In 2006, the NSF initiated a multi-year conversation with the scientific community, with support from the American Association for the Advancement of Science. That dialogue, which was co-funded with the National Institutes of Health and the Howard Hughes Medical Institute, generated the 2011 report, Vision and Change in Undergraduate Biology Education: A Call to Action.
The scientific community actively informed the recommendations in the Vision and Change report. Among these were a recognition that a 21st century education requires changes to how biology is taught, how academic departments support faculty, and how curricular decisions are made.
"There is now broad consensus about the change that is needed," said HHMI's Cynthia Bauerle. The way biology is taught needs to change in order to "spark student interest in science and prepare them for the challenging scientific problems we face in the 21st century."
Prior efforts to reform post-secondary life sciences education have focused on helping individual faculty members improve their teaching methods. These initiatives have created points of excellence at institutions across the country, but have failed to produce the systemic change that is needed to fundamentally improve college-level biology education.

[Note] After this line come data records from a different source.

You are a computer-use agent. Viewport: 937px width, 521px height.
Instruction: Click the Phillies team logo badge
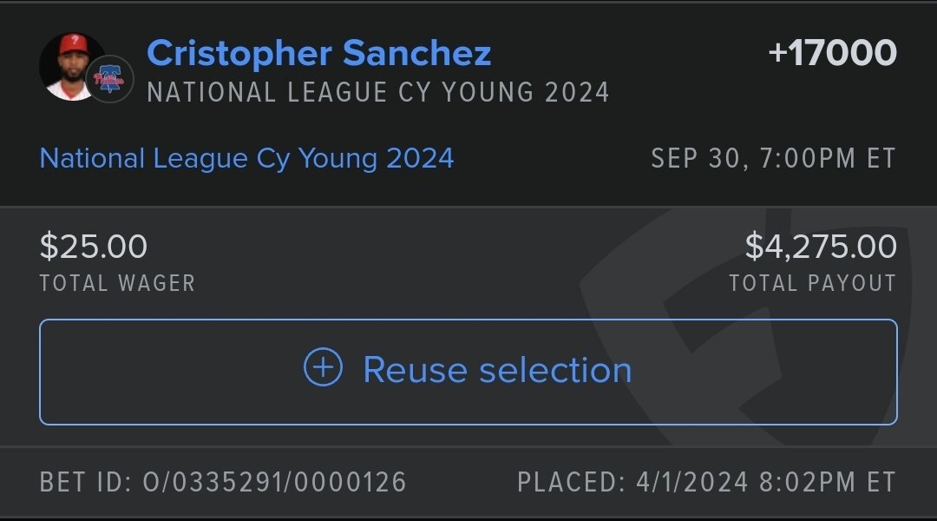110,80
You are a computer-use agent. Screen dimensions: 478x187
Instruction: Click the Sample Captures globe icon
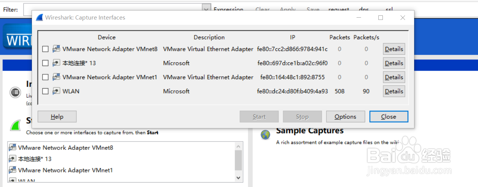[266, 135]
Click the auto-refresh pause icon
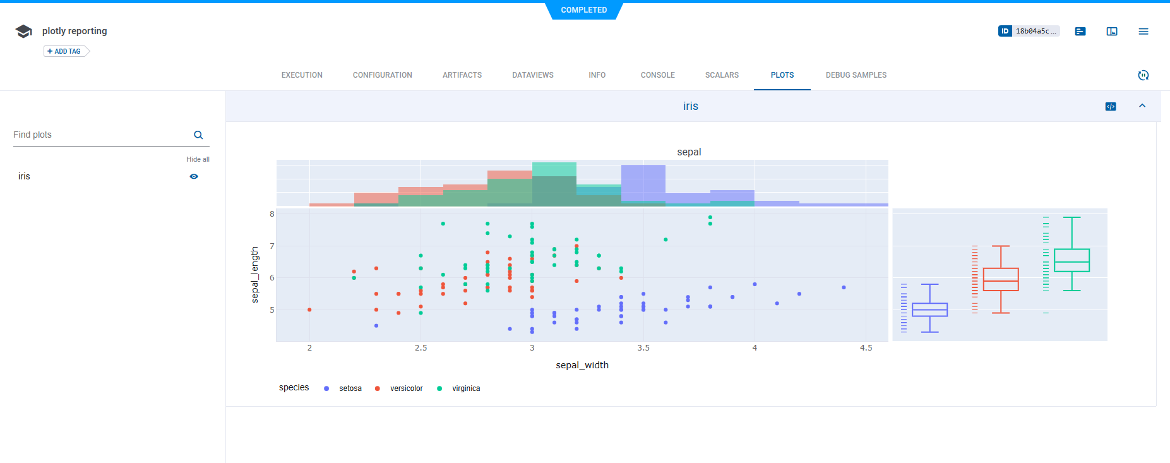 [x=1143, y=75]
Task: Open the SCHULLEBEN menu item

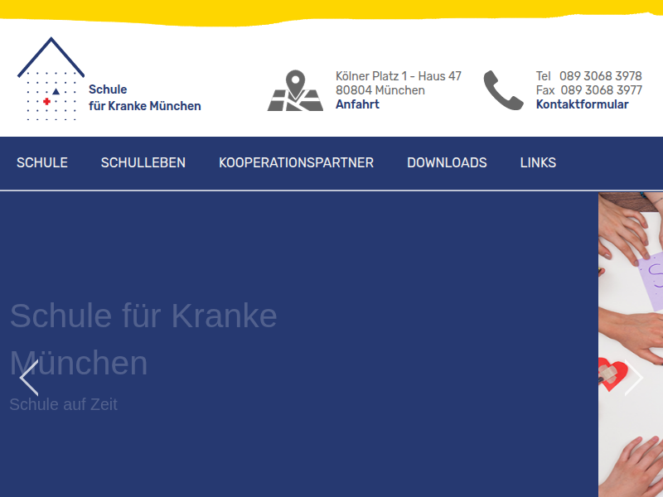Action: (143, 163)
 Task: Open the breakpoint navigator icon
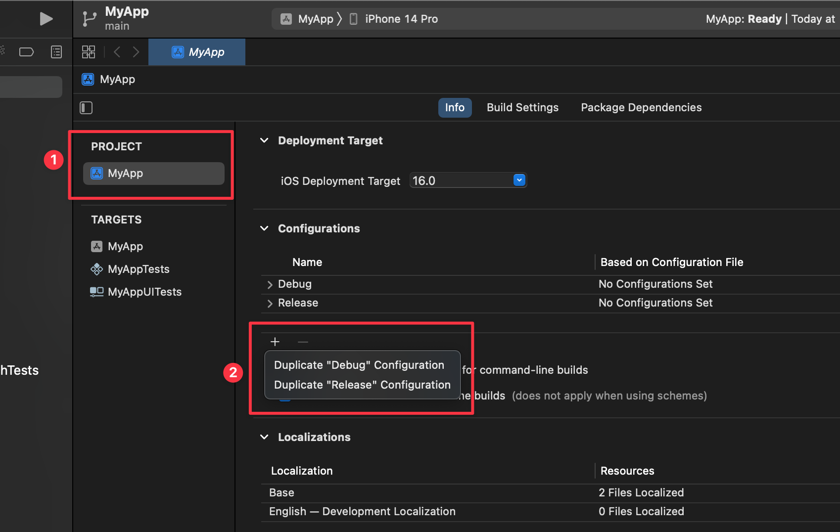26,52
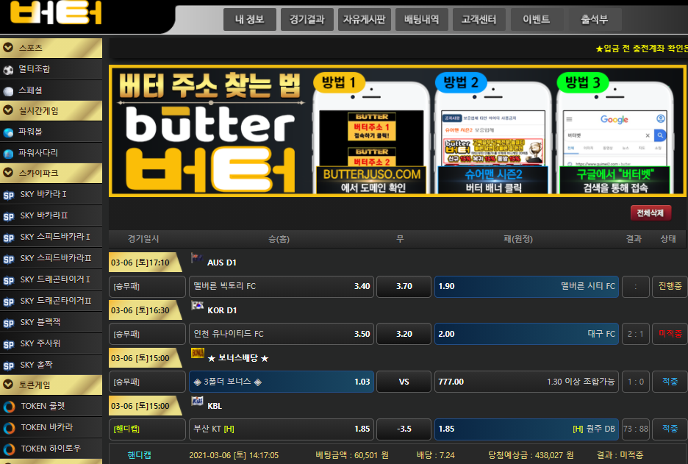Expand the 실시간게임 sidebar section
688x464 pixels.
(9, 111)
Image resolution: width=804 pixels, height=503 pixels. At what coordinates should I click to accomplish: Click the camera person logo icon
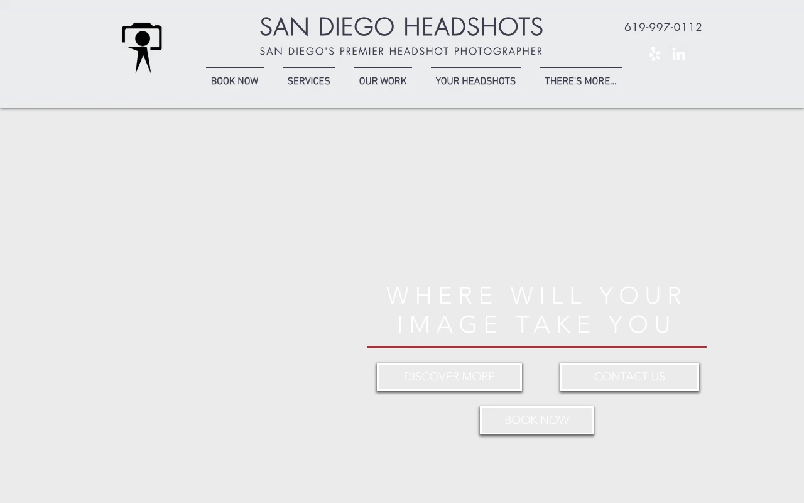pos(142,47)
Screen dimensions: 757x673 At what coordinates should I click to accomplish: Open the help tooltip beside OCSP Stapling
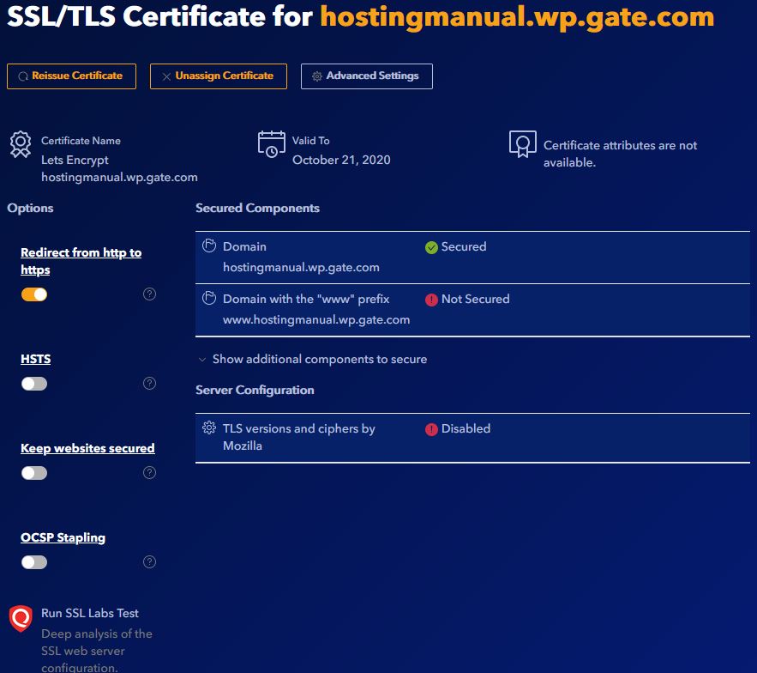point(149,561)
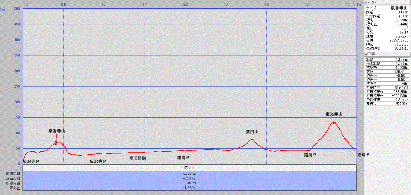The image size is (411, 195).
Task: Click the 区間 1 section header bar
Action: click(189, 168)
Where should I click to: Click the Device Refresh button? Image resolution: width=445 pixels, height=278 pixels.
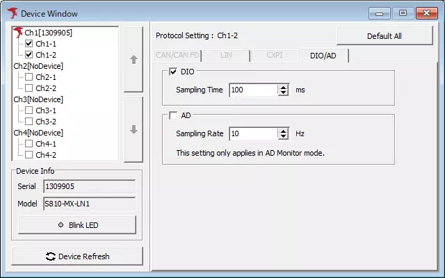(x=77, y=256)

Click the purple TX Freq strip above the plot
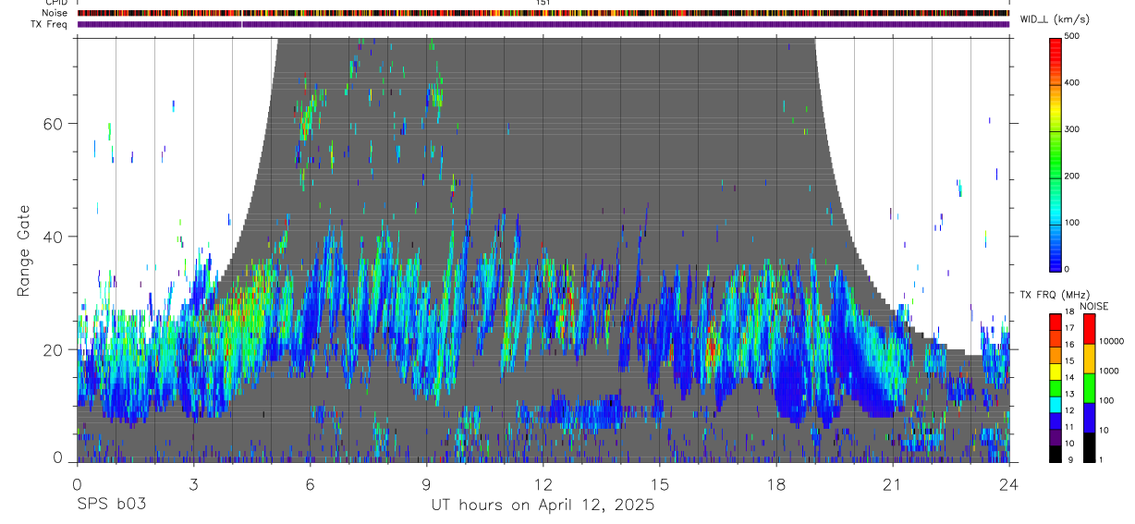(543, 25)
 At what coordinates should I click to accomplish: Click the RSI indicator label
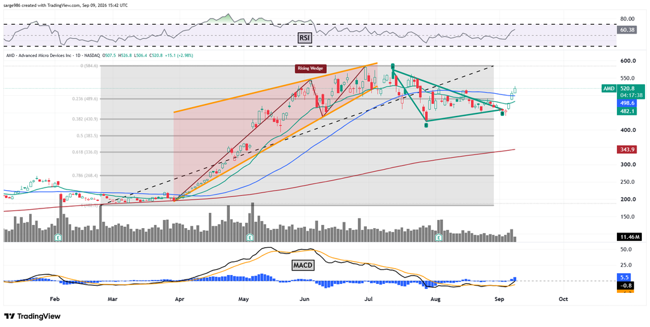pyautogui.click(x=305, y=39)
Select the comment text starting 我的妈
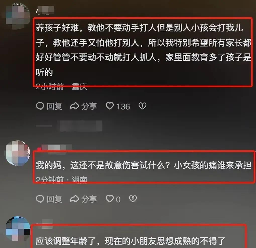Viewport: 256px width, 248px height. 143,165
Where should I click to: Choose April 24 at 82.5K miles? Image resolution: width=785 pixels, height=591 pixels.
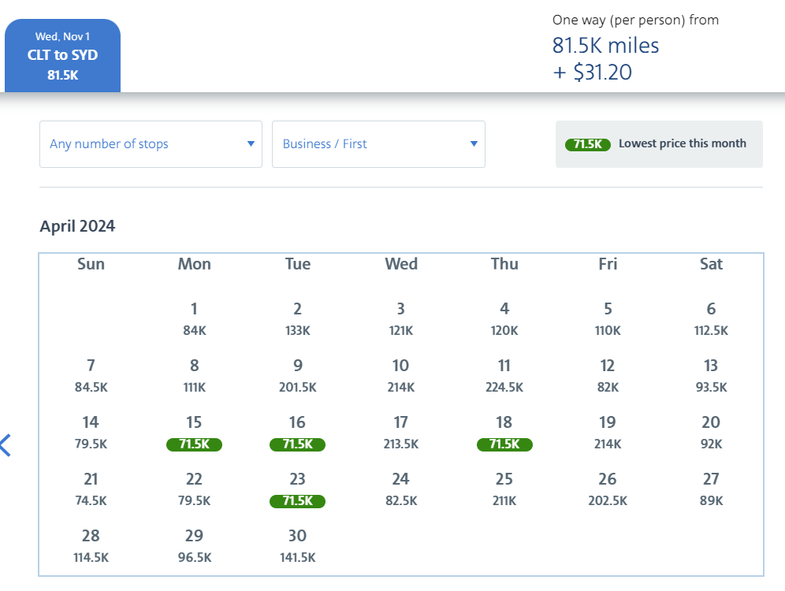pyautogui.click(x=400, y=489)
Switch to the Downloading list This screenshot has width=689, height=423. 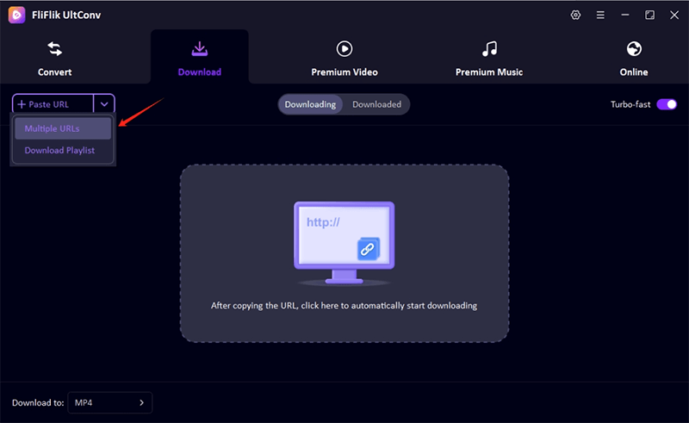pos(310,104)
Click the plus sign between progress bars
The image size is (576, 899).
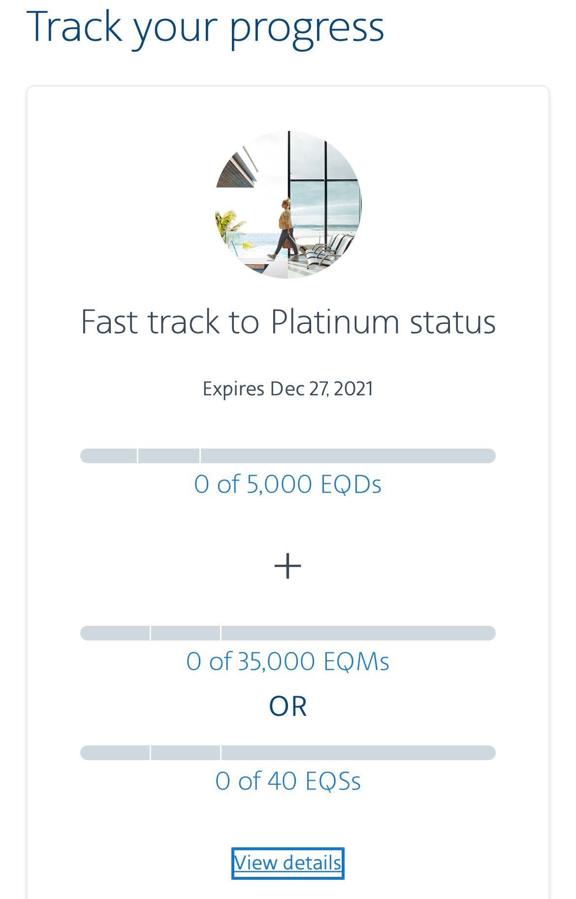[288, 566]
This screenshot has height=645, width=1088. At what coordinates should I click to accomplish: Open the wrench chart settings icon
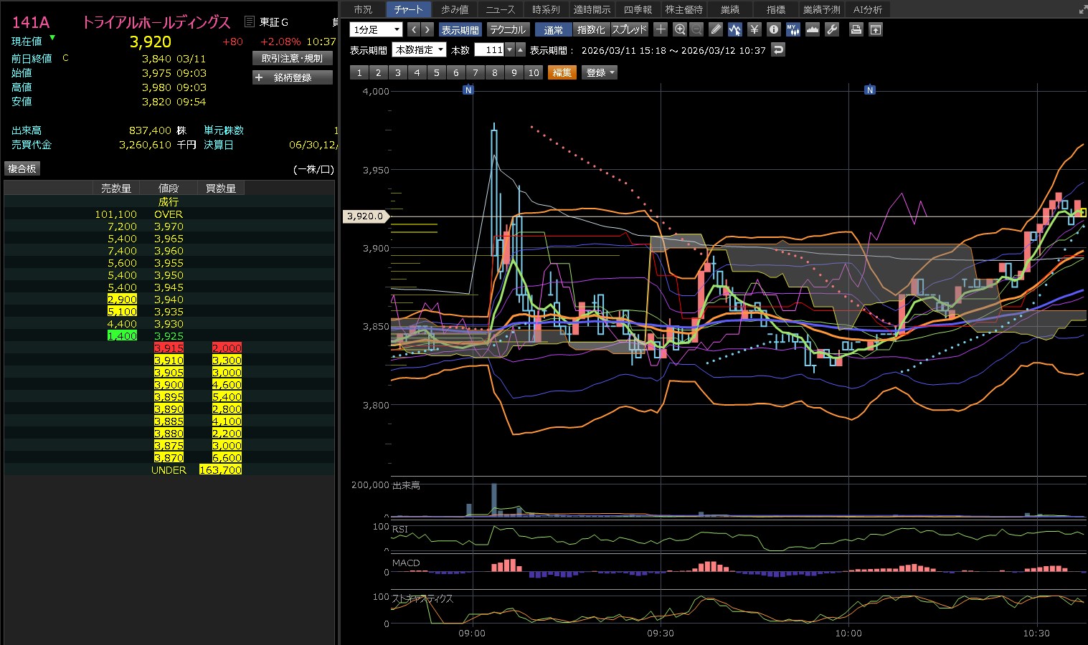[x=832, y=29]
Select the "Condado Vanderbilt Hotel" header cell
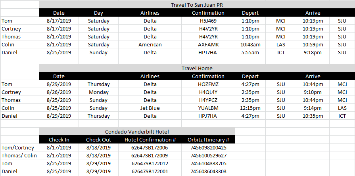 [137, 132]
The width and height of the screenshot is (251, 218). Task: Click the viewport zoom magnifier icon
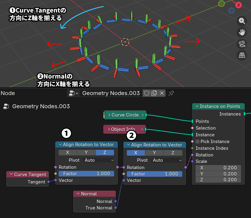tap(242, 21)
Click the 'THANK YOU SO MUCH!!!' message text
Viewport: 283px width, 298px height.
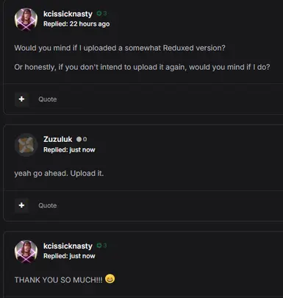click(58, 280)
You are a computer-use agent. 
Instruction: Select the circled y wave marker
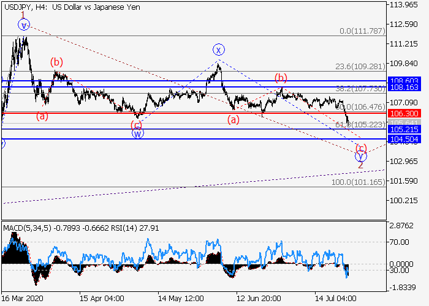361,156
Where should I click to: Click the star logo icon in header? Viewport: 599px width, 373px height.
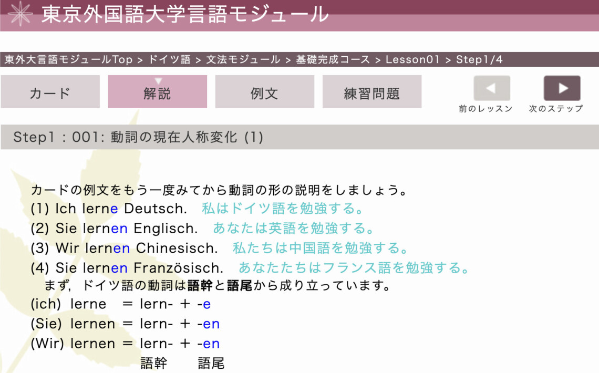click(x=20, y=14)
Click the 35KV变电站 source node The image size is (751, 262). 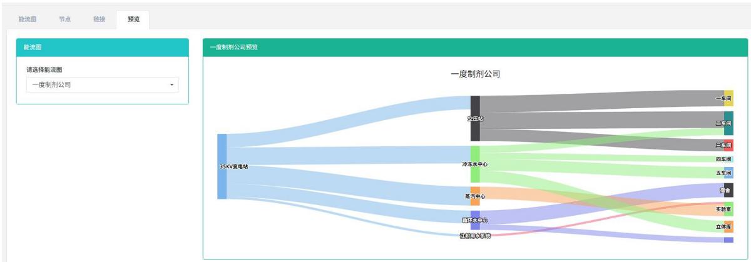point(222,166)
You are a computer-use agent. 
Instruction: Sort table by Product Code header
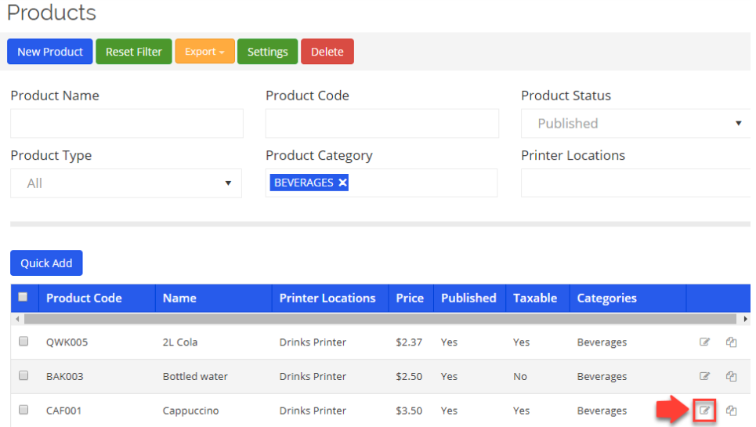[x=84, y=298]
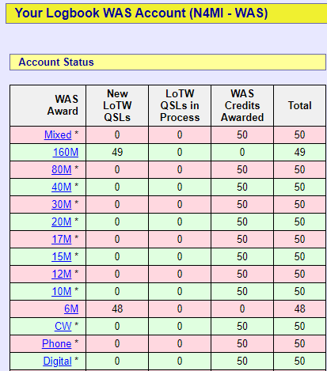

To foster this widespread change, the NSF, NIH, HHMI have partnered to launch the PULSE program. Supporting the effort are Knowinnovation and the American Institute of Biological Sciences.
The PULSE initiative will facilitate the systemic change that was identified as a national priority in the Vision and Change report.
Clifton A. Poodry of the National Institute of General Medical Sciences, the division of NIH providing funding to PULSE, notes that NIH has a long-standing commitment to training the next generation. "We look forward to furthering this goal through our partnership with NSF and HHMI to implement recommendations of the Vision and Change report for improving undergraduate biology education," said Poodry.
This year PULSE will select 40 Vision and Change Fellows. The selection process will identify individuals experienced in catalyzing undergraduate biology education reform at institutional, departmental, or divisional levels in the nation's colleges and universities. The Vision and Change Fellows will represent research universities, regional or comprehensive universities, liberal arts colleges, and community colleges. The Fellows will be engaged in a yearlong effort to develop an implementation strategy for the Vision and Change report.
"What we are trying to achieve is systemic change, transformation of undergraduate biology education in this country," stated Judith Verbeke of the NSF. This is why the PULSE effort is encouraging current or former biology department heads to apply. "The focus is intentional," said Verbeke, "because it's at the level of the department that so many decisions are made. We are looking to the department as the most appropriate unit to make real change."
Ideal applicants will be aware of the history and discourse of reforming undergraduate life sciences education; have undergraduate teaching experience as well as experience mentoring, motivating and evaluating other faculty; and will have experience as current or former chairs or department heads. Applicants should be active in cultivating the mix of scholarship in teaching and life sciences research appropriate to their type of institution. Successful candidates will have a record of working collaboratively and creatively with individuals from different backgrounds.
It is through diversity of perspective that we achieve change, Bauerle said, "We seek not only those who are already members of the choir, but also committed life scientists and educators who question how best to proceed."
Applications for the Vision and Change Fellows program will be accepted through July 9, 2012. Information about the PULSE program, including application guidelines, is available at www.pulsecommunity.org. The Vision and Change report is available at http://visionandchange.org/finalreport.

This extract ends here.